Comfies are the smallest pads Grado makes but they're midway between the flats and the bowls. The flats ride lower and are stiffer, muting treble and providing the best bass. With comfies, you lose some of that bass but still get plenty of it while getting a little more treble. By the time you get to bowls, the soundstage is a little larger and the treble is a little more prominent. It's not like the bass disappears but there's some loss of it. This is why the FR charts at Headroom give better bass numbers to the SR60. In those charts, which were largely generated before the "i" update, the SR60 was the only Grado using the comfies. It's really an odd situation when you think of it - the lowest-priced Grado having the most pronounced bass, especially when even Grado admits (in writing) that the SR60 and SR80 have "use the same driver."
It's the pads.
See what's happening here? The SR60 has the most bass but the least HF. How does that happen on a driver that's identical to the one on the SR80? There are only two variables: the pads and the grill cloth.
I thought this graph literally dissected a while back, general consensus being graphs don't mean anything except for the general sound and in this case, not an accurate representation
With all due respect to the general consensus, that "graphs are meaningless" talk is just lazyheaded dismissal. That the map is not the territory goes without saying, but to write graphs off completely as "not an accurate representation" is just too easy.

(Collected data):
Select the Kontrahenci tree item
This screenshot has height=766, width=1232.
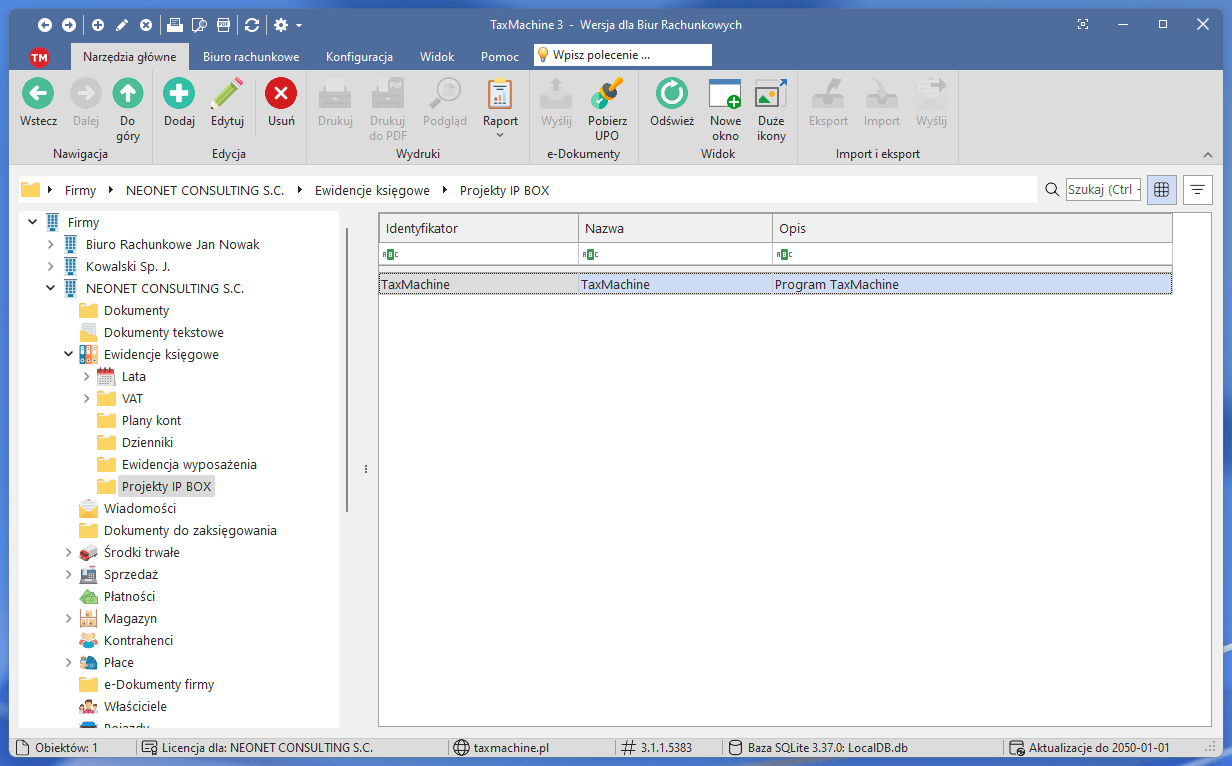point(138,641)
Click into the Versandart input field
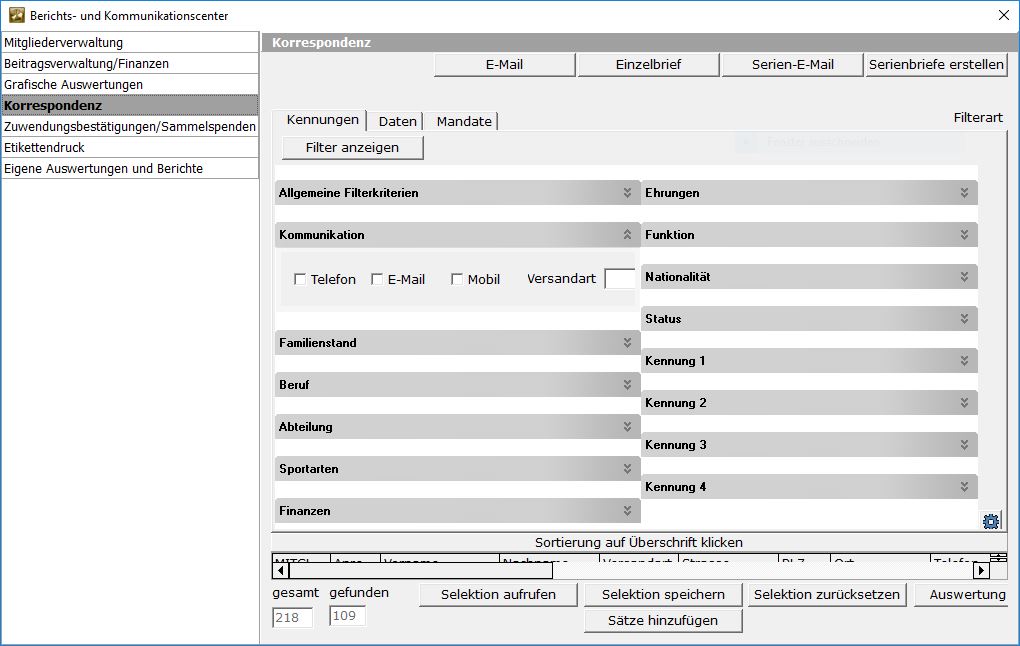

(Required actions):
1. In the Grado pads discussion, which model was the only Grado using the comfies when the Headroom charts were made?
2. Please continue the Grado pads discussion from the point where it stops.

(Responses for each task):
1. The SR60.

2.
A graph, by itself, won't tell you what a headphone "sounds" like, let alone which headphones sounds "best," but graphs do say something. While the "general consensus" you refer to - which, for all I know is you and three other buddies - dismisses the graphs as inaccurate, there is simply no evidence behind such a statement. It's not skepticism. It's cynicism. It's not an argument or a rebuttal. It's a refusal to look.
I went to a certain amount of trouble to make my case. If you're going to reply to it, the least you could do is reply to it, not throw up your hands and say, "Dude, we just don't know." Skepticism, as a demand for more information, is a worthy stance, but dismissal of data for the sake of dismissing it is just intellectual bankruptcy disguised as a stance.
If those graphs are so inaccurate, it's funny that they they aren't completely random. If I threw darts behind my back or handed paint brushes to monkeys on crack, I'd expect something free of any pattern, at least free of any pattern relating to the sound itself. Isn't it funny how this "inaccurate" FR graph shows the general weakness of 40mm mylar Grado drivers (no low bass), with Grado's best shot at it coming around 100 Hz? Notice how these "inaccurate" patterns tend to show all of the Grados emphasizing the 100 Hz region and then coalescing to the same spot - flat mids from 500 Hz to just past 1 kHz. Does any of this look random to you?
Yes, the recording of output involving mics fit in dummy heads may well have its own set of biases. Even so, with all of these headphones having the same design, they should all be subject to the same bias. When you have a common bias, you can compensate for it. You don't have to throw your hands up and admit that the universe is just vast and dark and oh so mysterious. We've come a long way since the age of candles and sandles. Maybe we should cut ourselves some slack and at least look at the patterns before we flush the data.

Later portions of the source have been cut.